- GOAL
Copy everything from the line containing "Given: Click the" down to the line containing "[x=1377, y=183]", both included, without changing anything.

- WORKING DATA
▼
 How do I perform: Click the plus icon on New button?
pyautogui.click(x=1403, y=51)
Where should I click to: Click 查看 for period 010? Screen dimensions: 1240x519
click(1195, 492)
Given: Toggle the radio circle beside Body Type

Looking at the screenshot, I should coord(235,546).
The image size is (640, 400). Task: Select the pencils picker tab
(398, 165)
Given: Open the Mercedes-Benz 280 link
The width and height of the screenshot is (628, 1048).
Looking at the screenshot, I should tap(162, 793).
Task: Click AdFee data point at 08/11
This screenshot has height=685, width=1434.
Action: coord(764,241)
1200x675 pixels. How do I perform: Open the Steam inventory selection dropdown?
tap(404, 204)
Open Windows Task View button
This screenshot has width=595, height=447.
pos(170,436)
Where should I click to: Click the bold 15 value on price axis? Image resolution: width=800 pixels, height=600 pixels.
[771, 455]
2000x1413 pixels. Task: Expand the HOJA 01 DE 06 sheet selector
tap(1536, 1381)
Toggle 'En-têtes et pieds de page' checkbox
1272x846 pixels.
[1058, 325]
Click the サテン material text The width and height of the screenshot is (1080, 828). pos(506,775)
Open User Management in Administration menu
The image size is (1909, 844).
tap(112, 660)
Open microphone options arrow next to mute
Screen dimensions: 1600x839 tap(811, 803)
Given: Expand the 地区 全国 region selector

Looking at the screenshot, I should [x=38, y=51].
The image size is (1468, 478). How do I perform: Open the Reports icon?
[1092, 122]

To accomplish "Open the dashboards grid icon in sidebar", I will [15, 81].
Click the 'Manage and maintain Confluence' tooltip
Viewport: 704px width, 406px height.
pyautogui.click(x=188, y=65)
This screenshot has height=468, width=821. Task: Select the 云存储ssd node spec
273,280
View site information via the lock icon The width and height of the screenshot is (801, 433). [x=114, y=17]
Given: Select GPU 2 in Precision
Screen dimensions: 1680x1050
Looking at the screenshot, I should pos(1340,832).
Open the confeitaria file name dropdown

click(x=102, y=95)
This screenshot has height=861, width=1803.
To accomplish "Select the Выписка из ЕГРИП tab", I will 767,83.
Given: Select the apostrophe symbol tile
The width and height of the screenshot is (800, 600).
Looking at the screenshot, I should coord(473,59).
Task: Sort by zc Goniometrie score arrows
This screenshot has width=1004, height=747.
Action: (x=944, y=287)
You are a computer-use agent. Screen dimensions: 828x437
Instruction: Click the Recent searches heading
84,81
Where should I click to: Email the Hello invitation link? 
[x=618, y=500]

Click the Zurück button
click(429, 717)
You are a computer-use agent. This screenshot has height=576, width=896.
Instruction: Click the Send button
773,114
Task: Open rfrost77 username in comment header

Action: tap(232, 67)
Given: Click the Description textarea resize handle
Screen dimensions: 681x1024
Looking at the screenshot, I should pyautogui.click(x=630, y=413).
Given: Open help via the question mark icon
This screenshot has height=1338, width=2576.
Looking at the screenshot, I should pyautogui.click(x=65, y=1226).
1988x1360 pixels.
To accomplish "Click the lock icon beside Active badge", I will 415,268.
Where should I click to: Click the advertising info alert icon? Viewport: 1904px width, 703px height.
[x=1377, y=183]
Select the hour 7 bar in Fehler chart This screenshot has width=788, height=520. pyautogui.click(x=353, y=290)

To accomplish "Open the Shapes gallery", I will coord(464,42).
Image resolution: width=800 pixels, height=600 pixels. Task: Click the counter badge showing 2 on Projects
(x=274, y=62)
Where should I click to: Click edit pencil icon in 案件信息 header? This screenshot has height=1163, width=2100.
▲
- WRITTEN SOLUTION
Given: Click the Description textarea resize handle
Screen dimensions: 681x1024
Looking at the screenshot, I should pyautogui.click(x=630, y=413).
Given: Open help via the question mark icon
This screenshot has height=1338, width=2576.
Looking at the screenshot, I should pyautogui.click(x=65, y=1226).
1988x1360 pixels.
To accomplish "Click the lock icon beside Active badge", I will 415,268.
Where should I click to: Click the advertising info alert icon? Viewport: 1904px width, 703px height.
[x=1377, y=183]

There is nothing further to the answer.